Spatial heterogeneity of the immune microenvironment in tumors is one of the important challenges of tumor immunotherapy and has attracted wide attention (16). The interaction between tumor cells and infiltrating immune cells regulates and influences each stage of tumorigenesis (17). Compared with paracancerous tissues, HCC immune microenvironment exhibits a more complex and inhibitory phenotype, which can induce tumor escape and promote disease progression (18,19). Immunosuppressant cells, including TAMs, MDSCs, TANs, CAFs and Tregs, are a key component of the TME that promotes the growth and invasion of HCC. The differentiation, maturation and function of immune cells require the involvement and regulation of cytokines and chemical factors, as well as the interaction of receptors and related ligands (20). These factors create a TME, inhibit the anti-tumor activity of immune cells and promote the development of HCC. In the regulation of the TME, in addition to immune-related pathways, several important pathways have also been suggested to be involved in the TME shaping, such as the Wnt signaling pathway (21), TGF-β signaling pathway (22), PI3K-Akt signaling pathway (23), and cell cycle (24). Tumorigenesis is initiated by the occurrence of abnormal mutagenesis and genomic variations known as DNA damage, and DNA repair plays an essential role in the malignant transformation of cells (25,26). Tumor mutation burden (TMB) and genomic instability have been revealed to be associated with the therapeutic response to immunotherapy (27,28). Bioinformatics contributes to the research of targeted therapies for diseases (29,30). Inspired by the previous study (31), we thought that we might be able to contribute to increasing the accuracy of immunotherapy by constructing novel molecular subtypes and a risk model based on the above TME-related or tumor-related pathways. Therefore, in this study, we constructed 3 novel subtypes (clusters) based on immune pathways, stromal pathways, oncogenic pathways, and DNA damage repair pathways. Moreover, we established an IMScore model based on these pathways. This study demonstrated the favorable performance of the IMScore model in predicting prognosis and response to immunotherapy or chemotherapeutic drugs in HCC patients. We present the following article in accordance with the TRIPOD reporting checklist (available at


Acquisition and preprocessing of HCC data

The data and information of HCC samples were accessed from the Genomic Data Commons (GDC) Data Portal ( and Hepatocellular Carcinoma Database (HCCDB; (32) on 23 April 2022, which we called The Cancer Genome Atlas liver hepatocellular carcinoma (TCGA-LIHC; abbreviated as TCGA) and HCCDB18 datasets, respectively. TCGA dataset contained RNA-sequencing (RNA-seq) data, clinical information, single nucleotide variation (SNV) data, copy number variation (CNV) data, and methylation array data. The HCCDB18 dataset contained RNA-seq data and survival information.
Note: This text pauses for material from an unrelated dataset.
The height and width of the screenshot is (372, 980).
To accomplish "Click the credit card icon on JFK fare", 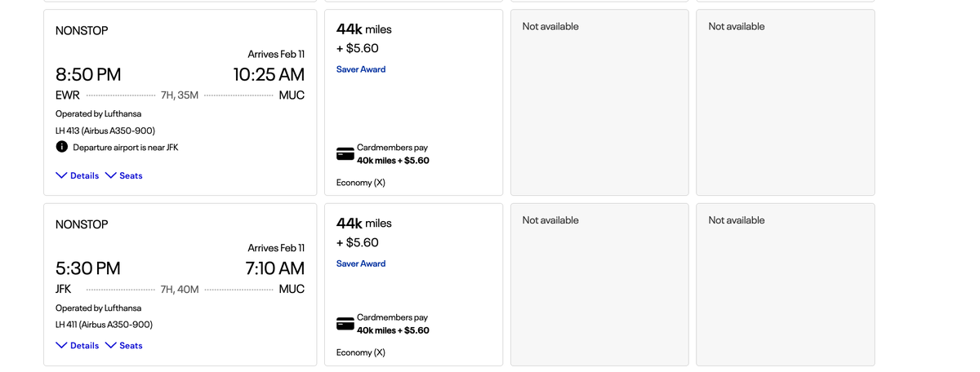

For RNA-seq data in TCGA and HCCDB18 datasets, samples without survival time and survival status or expression data were excluded. Ensembl ID was converted to a gene symbol. The median values were selected when one gene had multiple gene symbols. After preprocessing, a total of 365 and 203 samples remained in the TCGA and HCCDB18 datasets, respectively (Table S1). The study was conducted in accordance with the Declaration of Helsinki (as revised in 2013).
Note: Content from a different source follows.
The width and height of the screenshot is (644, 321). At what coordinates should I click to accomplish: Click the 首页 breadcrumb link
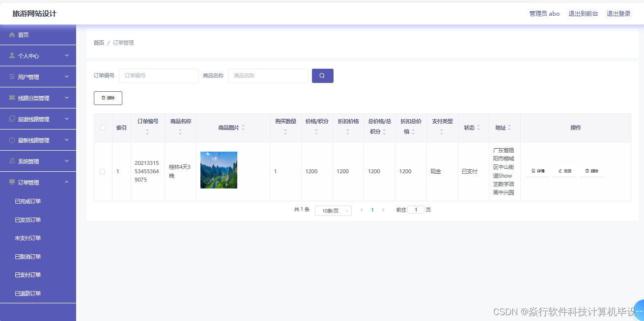pyautogui.click(x=98, y=43)
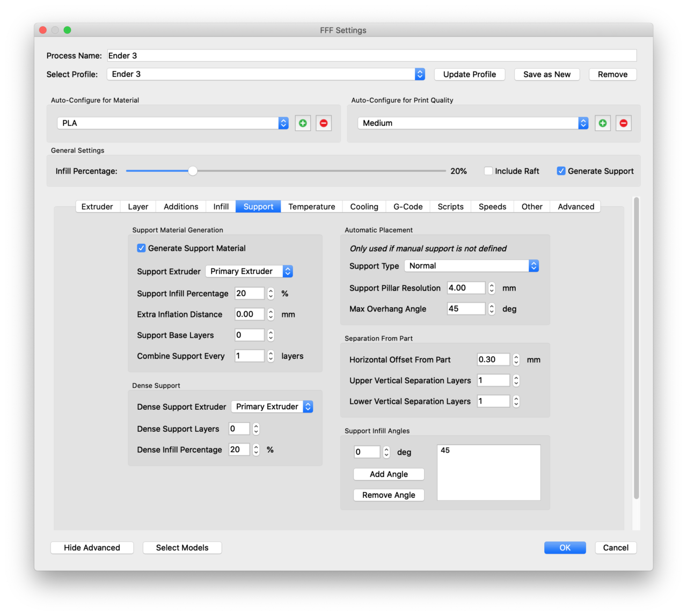Image resolution: width=687 pixels, height=616 pixels.
Task: Remove the Medium print quality via the red minus icon
Action: click(623, 123)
Consensus clustering based on pathway scores

We obtained a total of 15 tumor-related pathways from a previous study (33), including 5 immune pathways (Fc-gamma R-mediated phagocytosis, natural killer cell mediated cytotoxicity, B cell receptor signaling, T cell receptor signaling, and antigen processing and presentation), 3 stromal pathways [extracellular matrix (ECM)-receptor interaction, focal adhesion, and tight junction], 4 oncogenic pathways (Wnt signaling, PI3K-Akt signaling, TGF-β signaling, and cell cycle) and 3 DNA damage repair pathways (mismatch repair, homologous recombination, and p53 signaling). Single sample gene set enrichment analysis (ssGSEA) was used to calculate the enrichment score of these pathways through GSVA R package (34). Then ConsensusClusterPlus R package (35) was applied to perform unsupervised consensus clustering based on the ssGSEA score of 15 pathways in TCGA and HCCDB18 datasets. Cumulative distribution function (CDF) was calculated when cluster number k=2 to 10 for determining the optimal cluster number.
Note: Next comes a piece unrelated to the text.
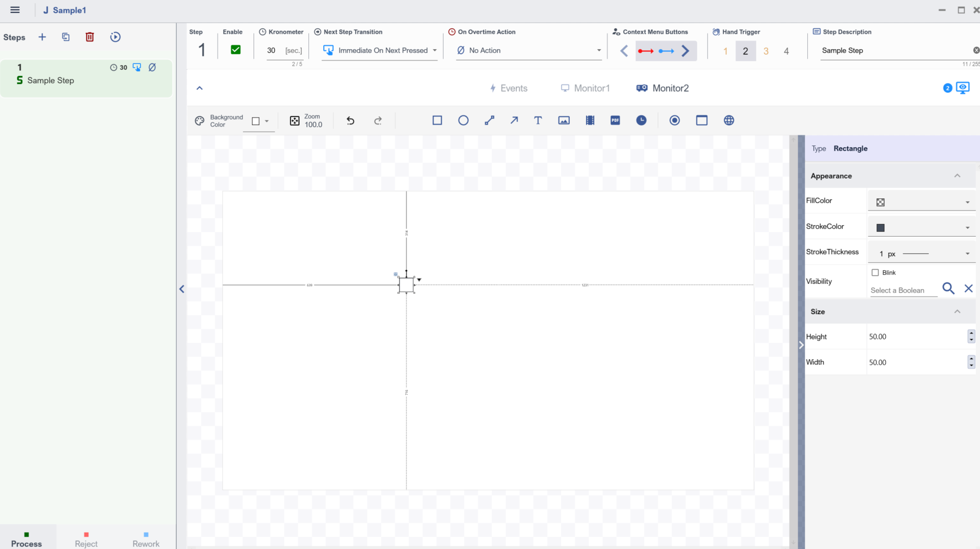Screen dimensions: 980x549
Task: Select the Text tool
Action: [x=537, y=120]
Analysis of immune characteristics

The Estimation of STromal and Immune cells in MAlignant Tumor tissues using Expression data (ESTIMATE) algorithm was conducted to evaluate the immune infiltration, stromal infiltration, and tumor purity of HCC samples in different clusters. Gene sets of cytolytic activity and epithelial-mesenchymal transition (EMT) were obtained from Rooney et al. (36). Gene sets of 28 immune cells were accessed from Şenbabaoğlu et al. (37). Major histocompatibility complex (MHC)-related genes were downloaded from Tumor Immune System Interactions Database (TISIDB; (38).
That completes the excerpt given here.